Many times, in crossing the rolling plains of Montana, the uplands of Arizona and New Mexico, or the prairies of Manitoba, I have met with Mittenusk, as the redmen call him. Like a big white stone perched on some low mound he seems. But the wind makes cracks in it at places, and then it moves—giving plain announcement to the world with eyes to see that this is a Badger sunning himself. He seldom allows a near approach, even in the Yellowstone, where he is safe, and is pretty sure to drop down out of sight in his den long before one gets within camera range. The Badger is such a subterranean, nocturnal creature at most times that for long his home life escaped our observation, but at last a few paragraphs, if not a chapter of it, have been secured, and we find that this shy creature, in ill odour among cattlemen as noted, is a rare and lovely character when permitted to unbend in a congenial group. Sturdy, strong and dogged, and brave to the last ditch, the more we know of the Badger the more we respect him.
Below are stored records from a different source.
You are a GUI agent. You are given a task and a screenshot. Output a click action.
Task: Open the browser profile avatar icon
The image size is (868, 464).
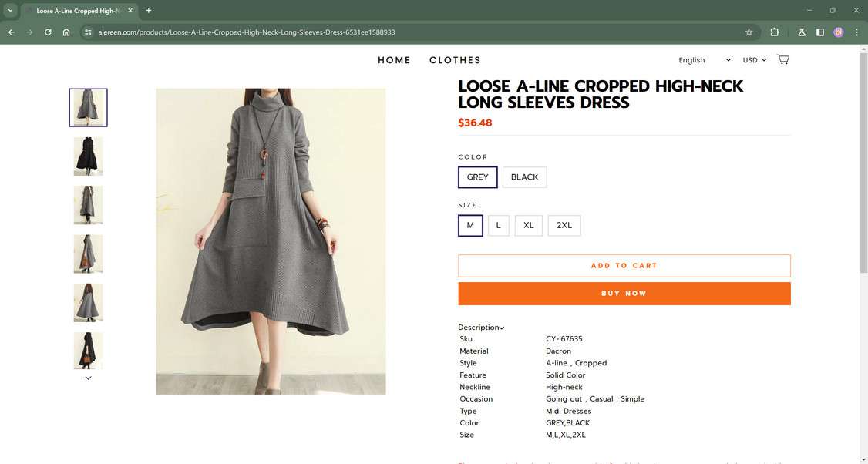coord(839,32)
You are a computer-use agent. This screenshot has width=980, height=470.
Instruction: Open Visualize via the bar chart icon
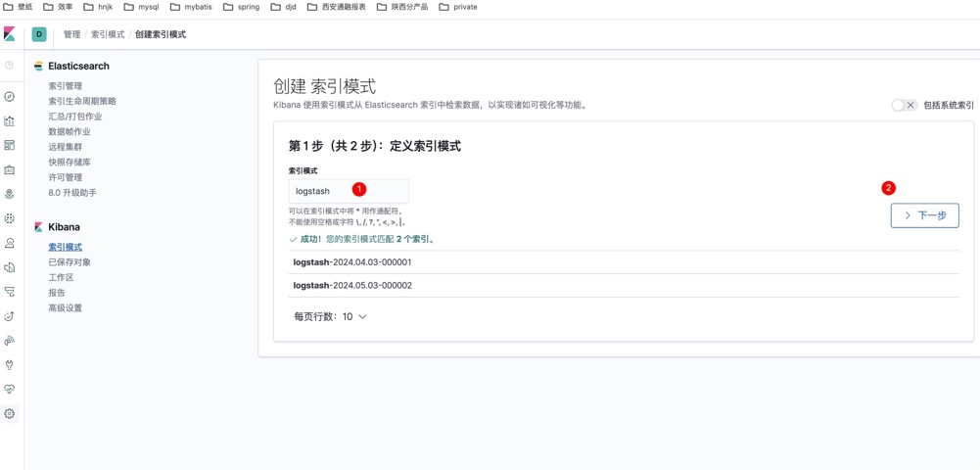click(x=10, y=121)
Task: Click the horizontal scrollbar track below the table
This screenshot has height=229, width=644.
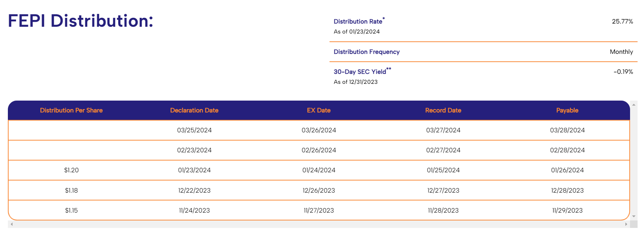Action: [x=318, y=224]
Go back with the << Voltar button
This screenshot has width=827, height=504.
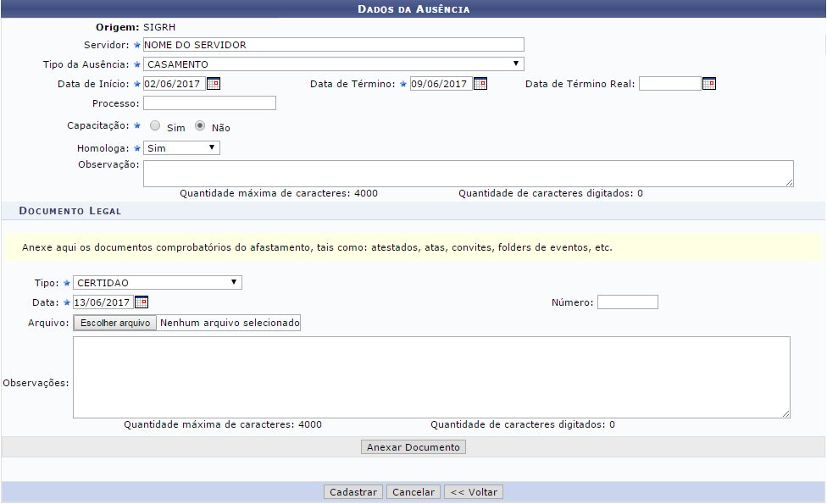[x=475, y=492]
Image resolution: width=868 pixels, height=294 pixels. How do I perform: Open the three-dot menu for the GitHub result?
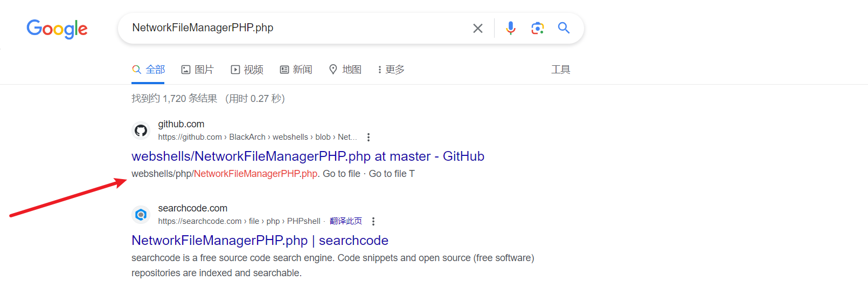[369, 138]
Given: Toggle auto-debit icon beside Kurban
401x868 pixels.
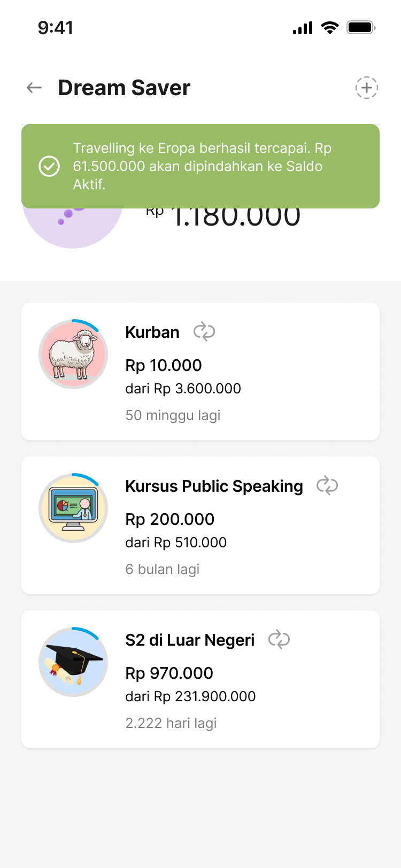Looking at the screenshot, I should pyautogui.click(x=204, y=332).
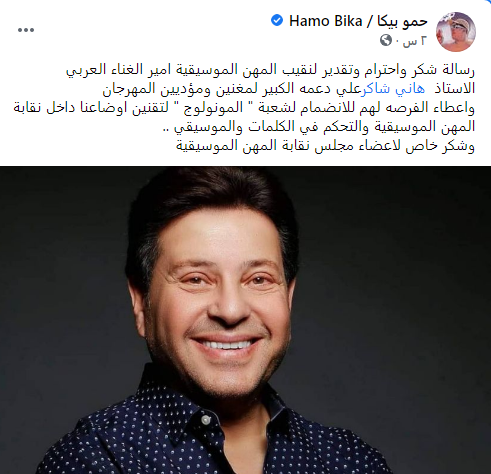
Task: Click the blue verified badge icon
Action: point(277,21)
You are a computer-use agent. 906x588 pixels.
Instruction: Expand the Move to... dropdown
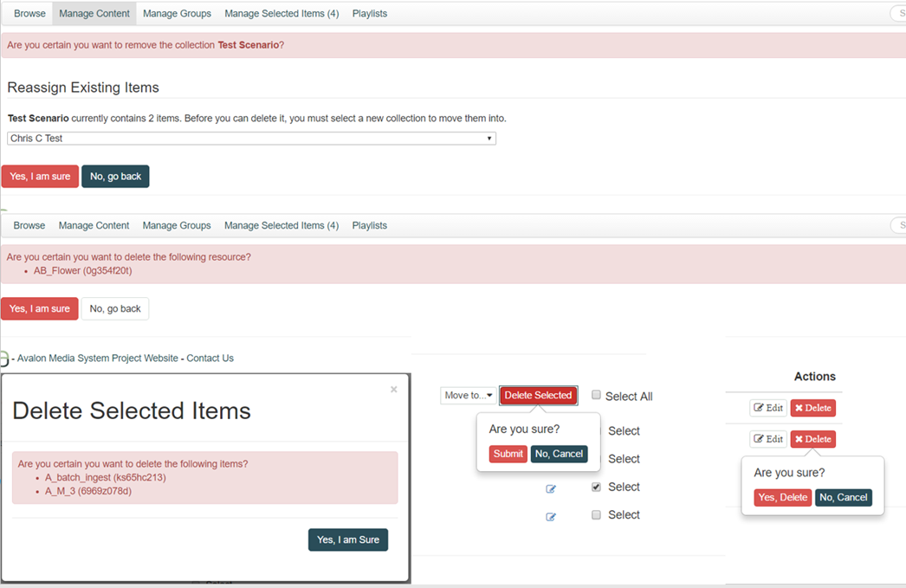[468, 395]
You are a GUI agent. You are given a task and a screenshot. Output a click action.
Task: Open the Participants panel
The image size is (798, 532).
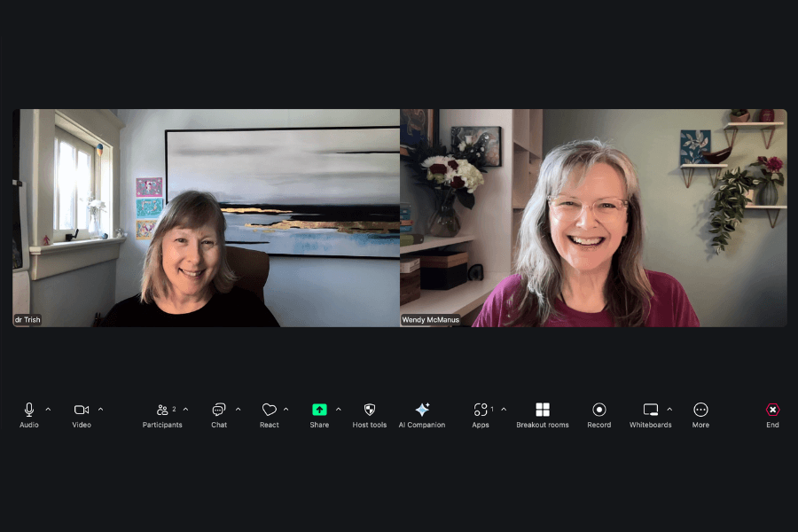(162, 410)
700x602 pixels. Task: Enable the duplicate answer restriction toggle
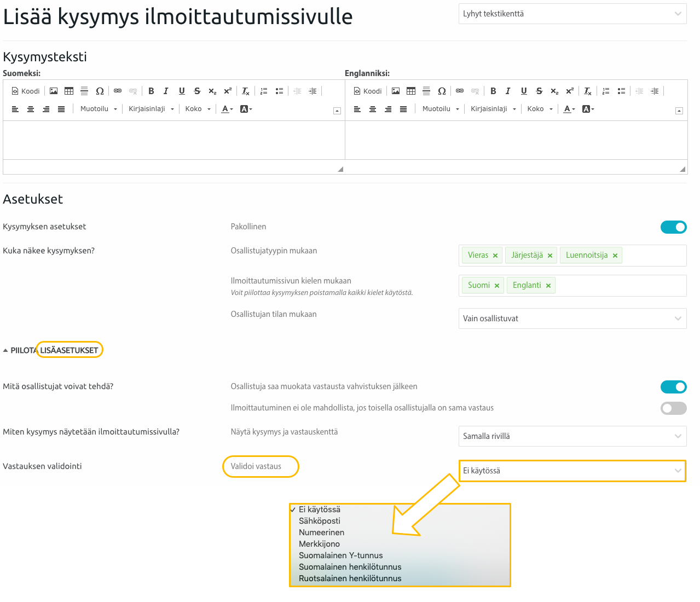click(673, 408)
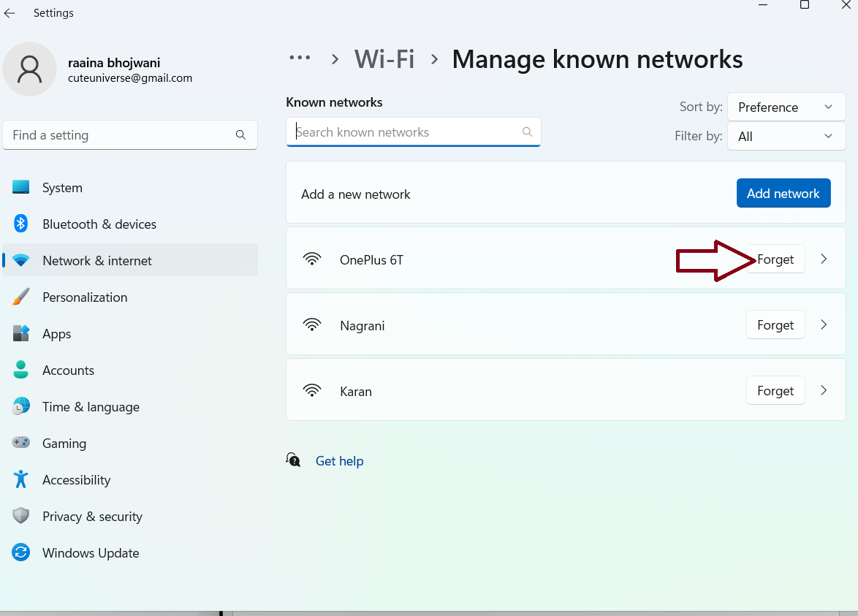Open the Get help link

click(x=339, y=461)
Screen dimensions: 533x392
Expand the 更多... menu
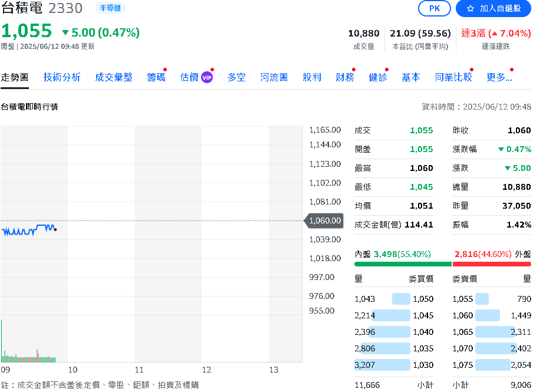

Let us pass lightly over the facts that in makeup he is between a Bear and a Weasel, and that he weighs about twenty pounds, and has a soft coat of silvery gray and some label marks of black on his head.
He feeds chiefly on Ground-squirrels, which he digs out, but does not scorn birds' eggs, or even fruit and grain at times. Except for an occasional sun-bath, he spends the day in his den and travels about mostly by night. He minds his own business, if let alone, but woe be to the creature of the plains that tries to molest him, for he has the heart of a bulldog, the claws of a Grizzly, and the jaws of a small crocodile.
I shall never forget my first meeting with Old Silver-grizzle. It was on the plains of the Souris, in 1882. I saw this broad, low, whitish creature on the prairie, not far from the trail, and, impelled by the hunter instinct so strong in all boys, I ran toward him. He dived into a den, but the one he chose proved to be barely three feet deep, and I succeeded in seizing the Badger's short thick tail. Gripping it firmly with both hands, I pulled and pulled, but he was stronger than I. He braced himself against the sides of the den and defied me. With anything like fair play, he would have escaped, but I had accomplices, and the details of what followed are not pleasant reminiscences. But I was very young at the time, and that was my first Badger. I wanted his skin, and I had not learned to respect his exemplary life and dauntless spirit.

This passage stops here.